> _Entries provided_

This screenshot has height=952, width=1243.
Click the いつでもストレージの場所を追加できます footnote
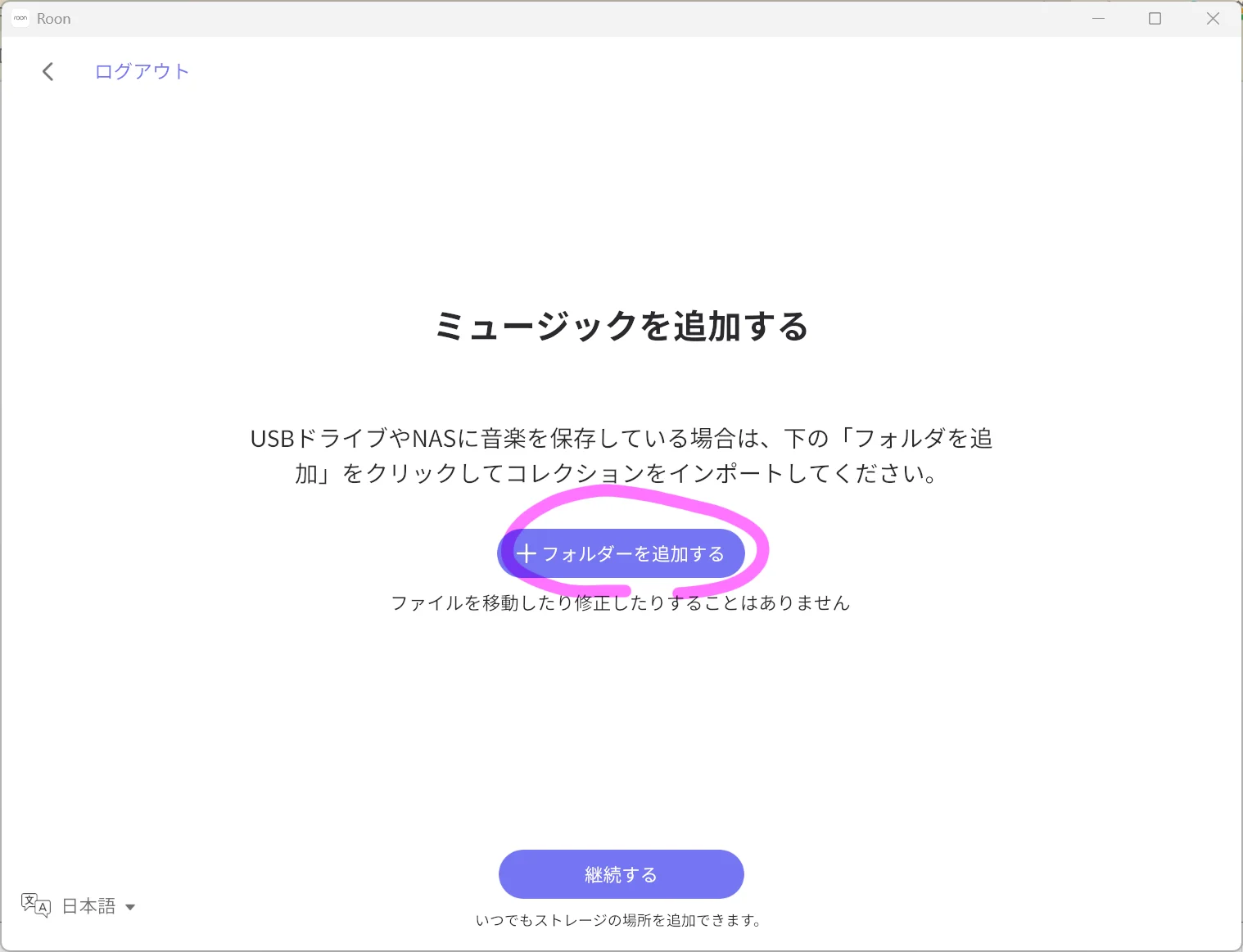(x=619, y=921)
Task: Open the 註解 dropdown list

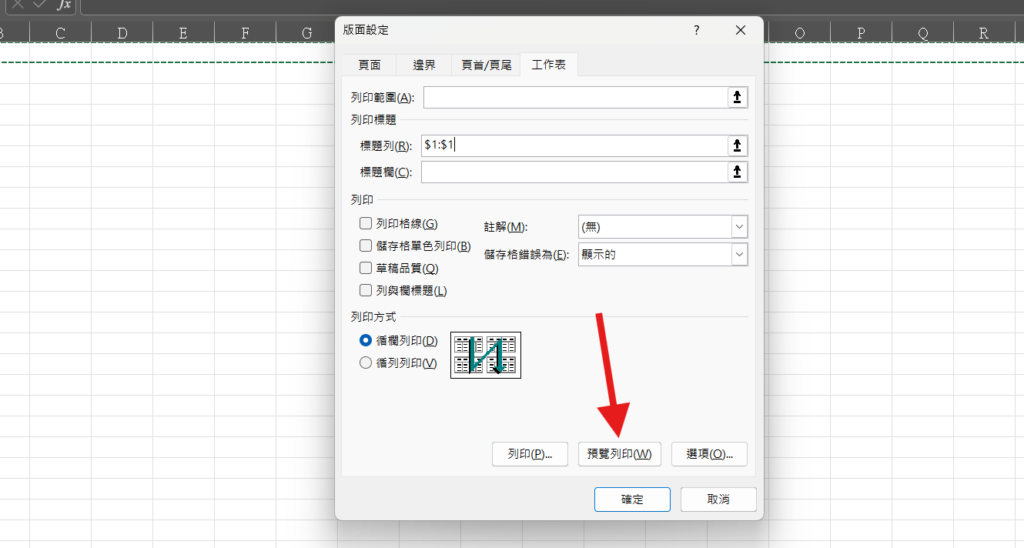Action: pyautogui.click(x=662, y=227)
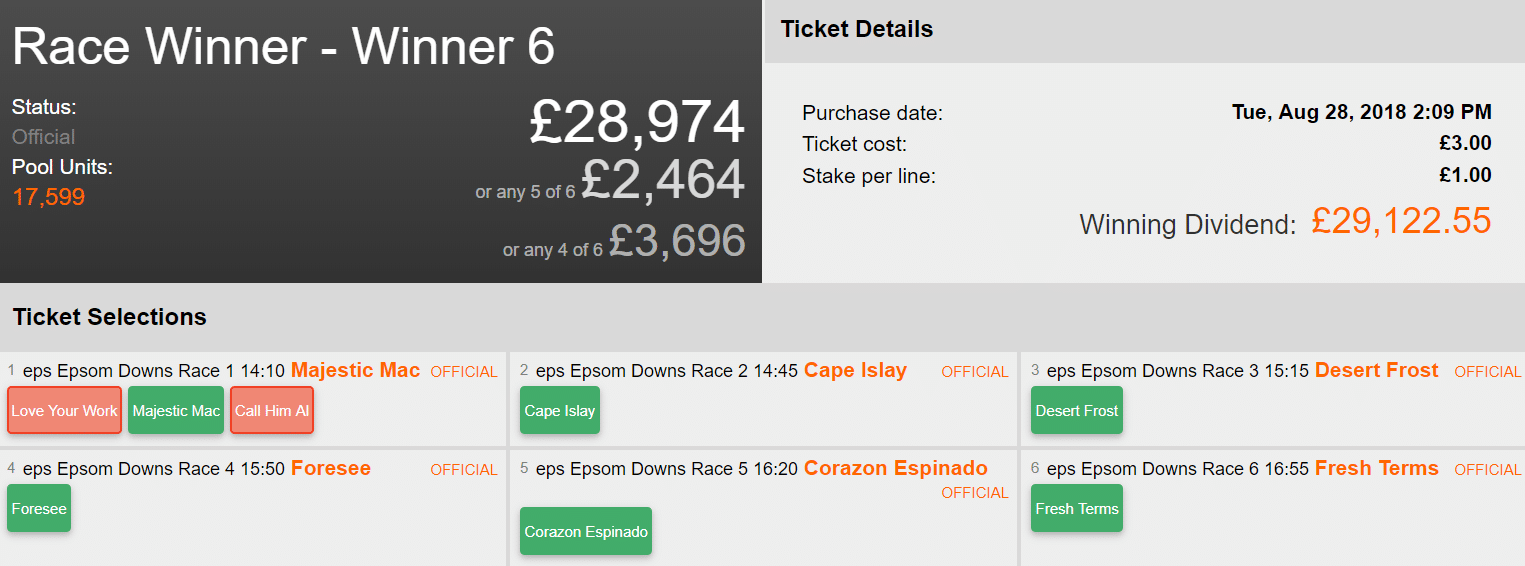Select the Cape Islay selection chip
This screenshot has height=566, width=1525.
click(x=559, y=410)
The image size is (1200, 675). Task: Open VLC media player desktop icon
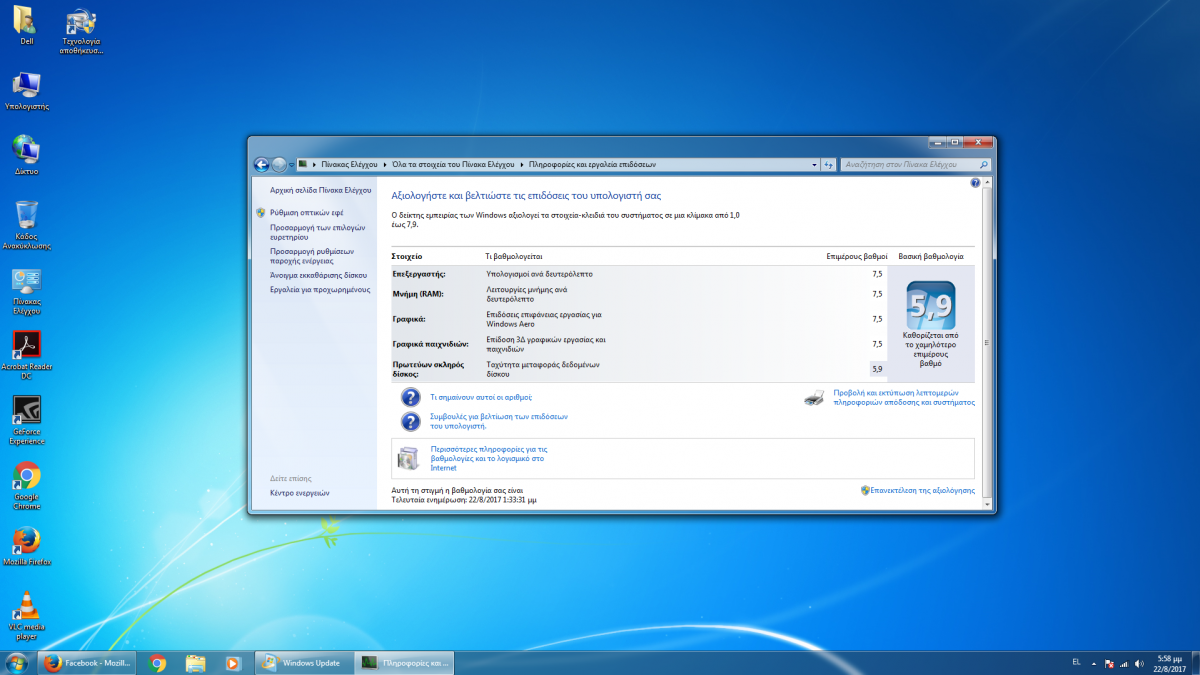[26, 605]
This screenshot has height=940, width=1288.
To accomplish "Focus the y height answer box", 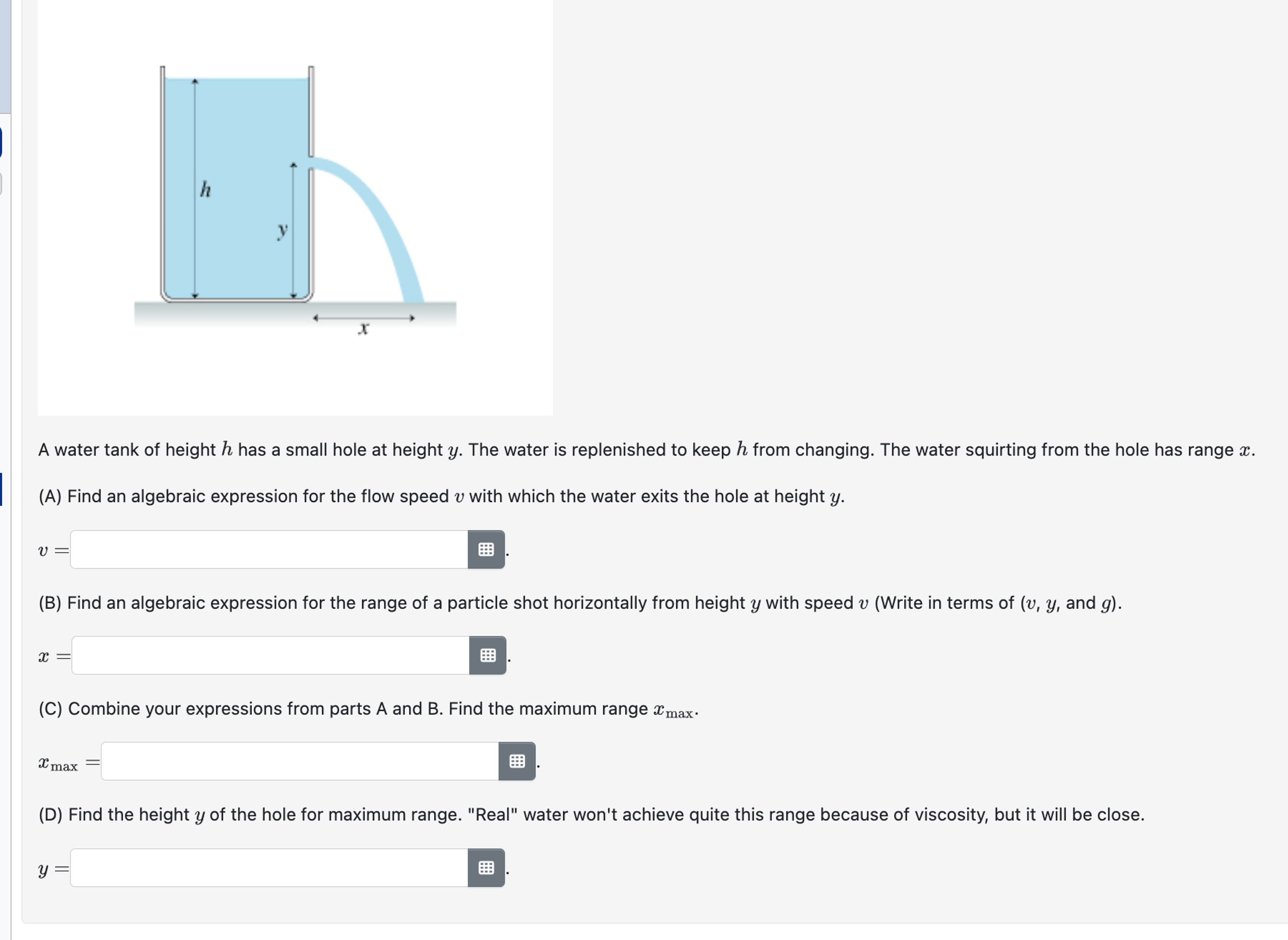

> _About this task_
Everything in the listing should be repeated exactly except the pictures.

> _Exercise output_
This screenshot has height=952, width=1243.
Click the いつでもストレージの場所を追加できます footnote
(x=619, y=921)
Task: Open the 註解 dropdown list

Action: pyautogui.click(x=662, y=227)
Select the Cape Islay selection chip
This screenshot has height=566, width=1525.
click(x=559, y=410)
The image size is (1200, 675). Task: Open VLC media player desktop icon
[26, 605]
This screenshot has height=940, width=1288.
To accomplish "Focus the y height answer box", 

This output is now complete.